Here are some tutorials: Winter (2013), DeBruine and Barr (2021), Kirby and Sonderegger (2018), Bürkner (2018), Veenman, Stefan, and Haaf (2023), Pedersen et al. (2019).
5 Step 3: Are there non-linear effects?
A typical use-case of non-linear terms is when you are dealing with time-series data or spatial data (i.e. geographic coordinates). Generalised Additive Models (GAMs) allow you to fit non-linear effects using so called “smooth” (or “smoother”) terms. You can fit a regression model with smooth terms with brms::brm(y ~ s(x)) or with mgcv:gam(y ~ s(x)), among others. See Simpson (2018), Sóskuthy (2017), Sóskuthy (2021), Wieling (2018), Pedersen et al. (2019).

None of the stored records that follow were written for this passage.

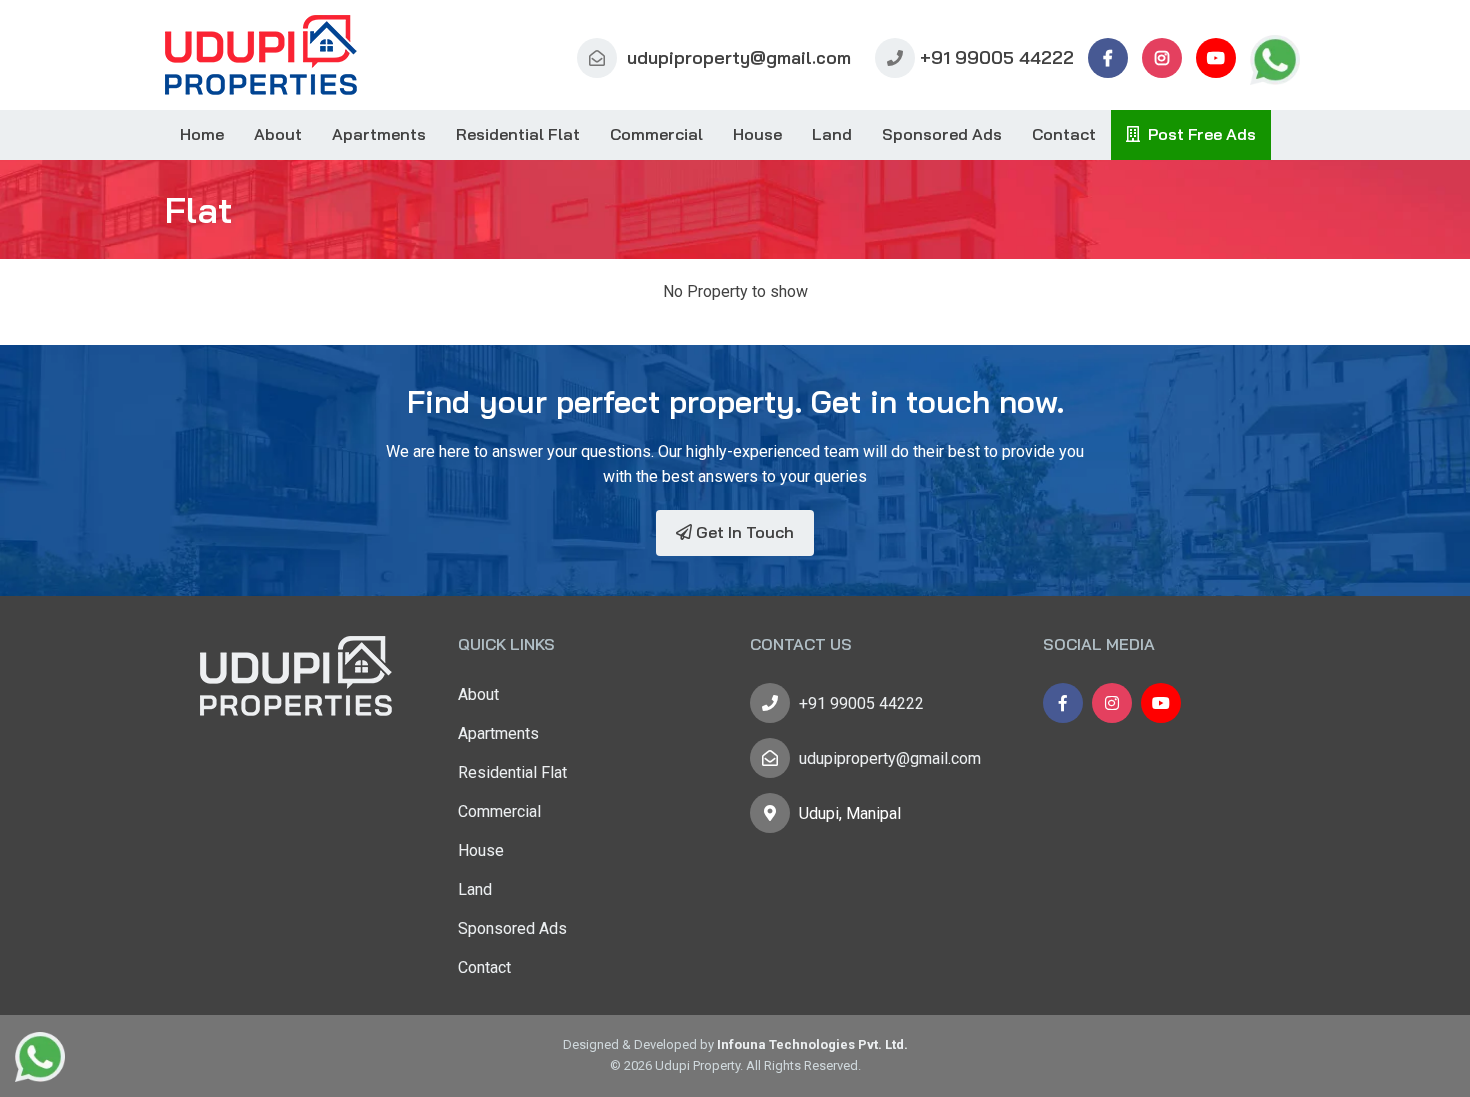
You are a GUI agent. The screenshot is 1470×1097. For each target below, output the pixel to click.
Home (202, 134)
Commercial (656, 134)
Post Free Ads (1198, 134)
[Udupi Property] (261, 55)
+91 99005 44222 (997, 57)
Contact (1064, 134)
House (757, 134)
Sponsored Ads (942, 134)
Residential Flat (518, 134)
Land (832, 134)
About (278, 134)
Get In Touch (743, 532)
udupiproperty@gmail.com (736, 57)
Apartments (379, 134)
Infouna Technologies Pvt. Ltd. (812, 1044)
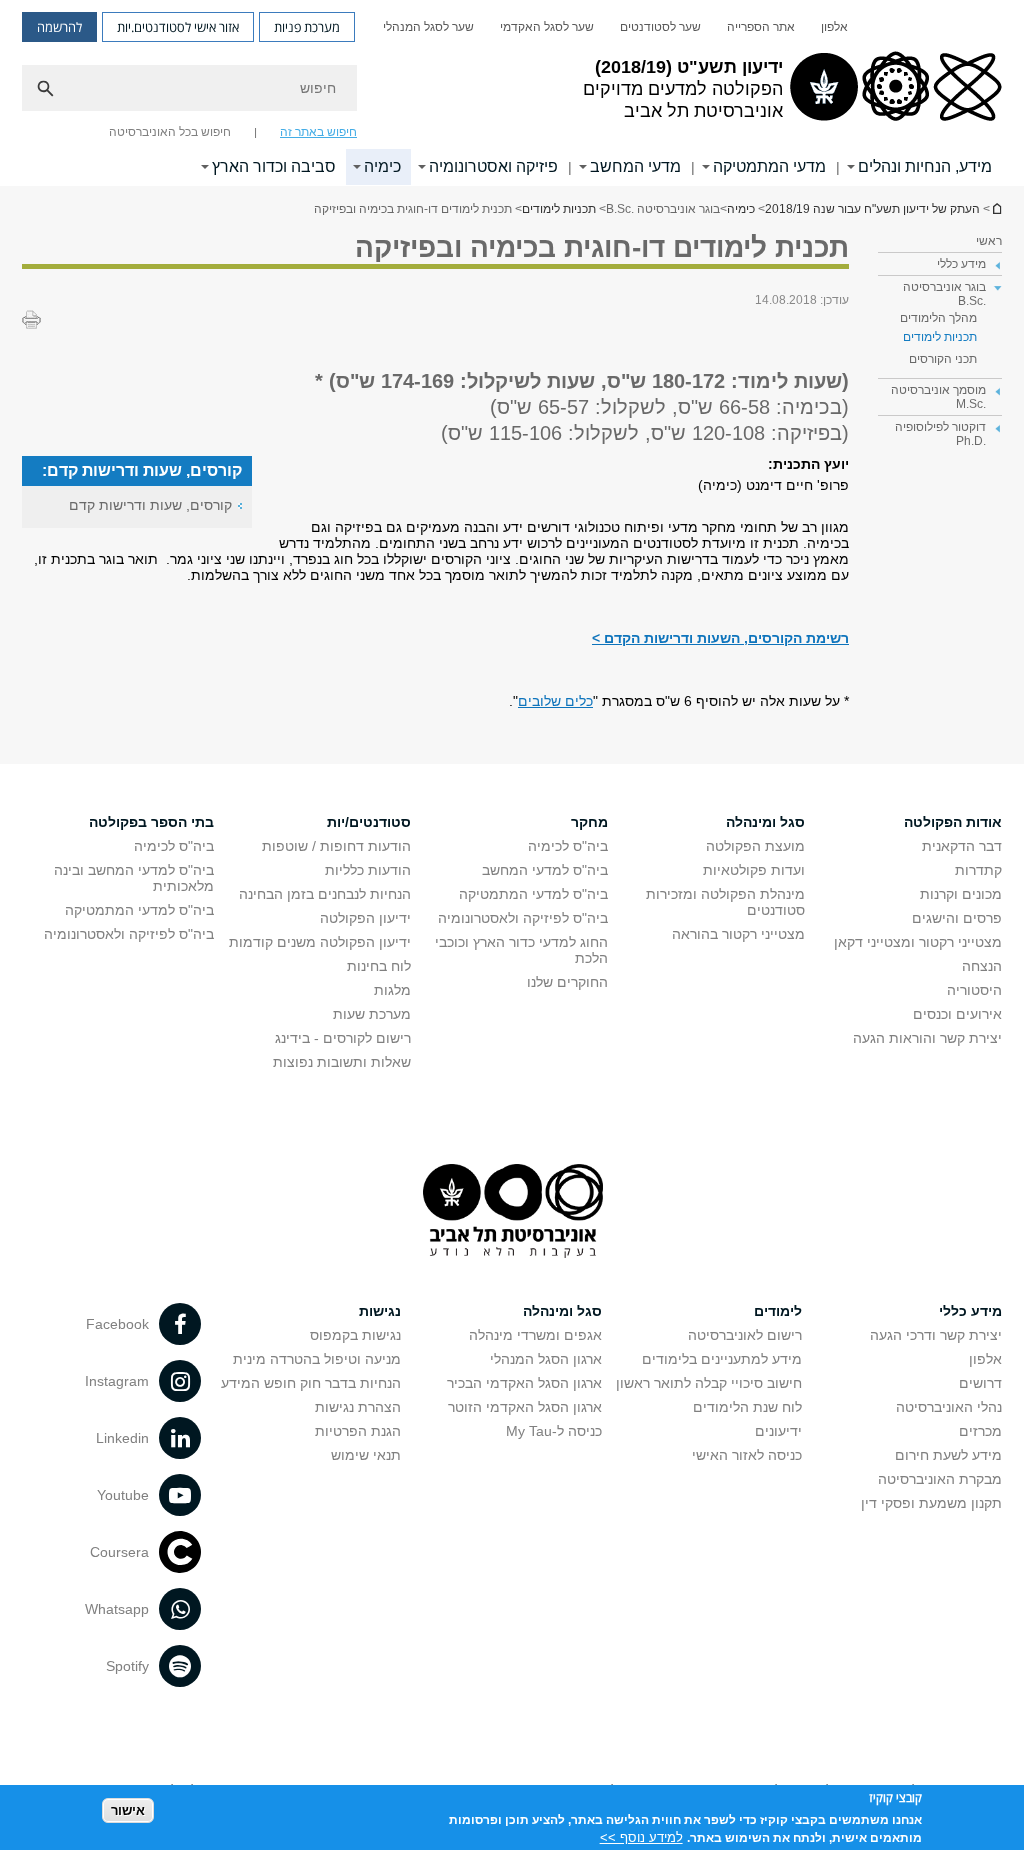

6 Step 0-bis: Number of outcome variables
If you want to model just one outcome variable, you are already covered if you went through steps 1-3. If instead your design has two or more outcome variables (for example F1 and F2, or duration of the stressed and unstressed vowel of a word) which you want to model together, then you want to fit a multivariate model (i.e. a model with multiple outcome variables). The same steps we went through before can be applied to multiple outcome variables. In some cases, you will want to use the same model structure for all the outcome variables, while in others you might want to use a different model structure for each.
To learn more about multivariate models, I really recommend Bürkner (2024).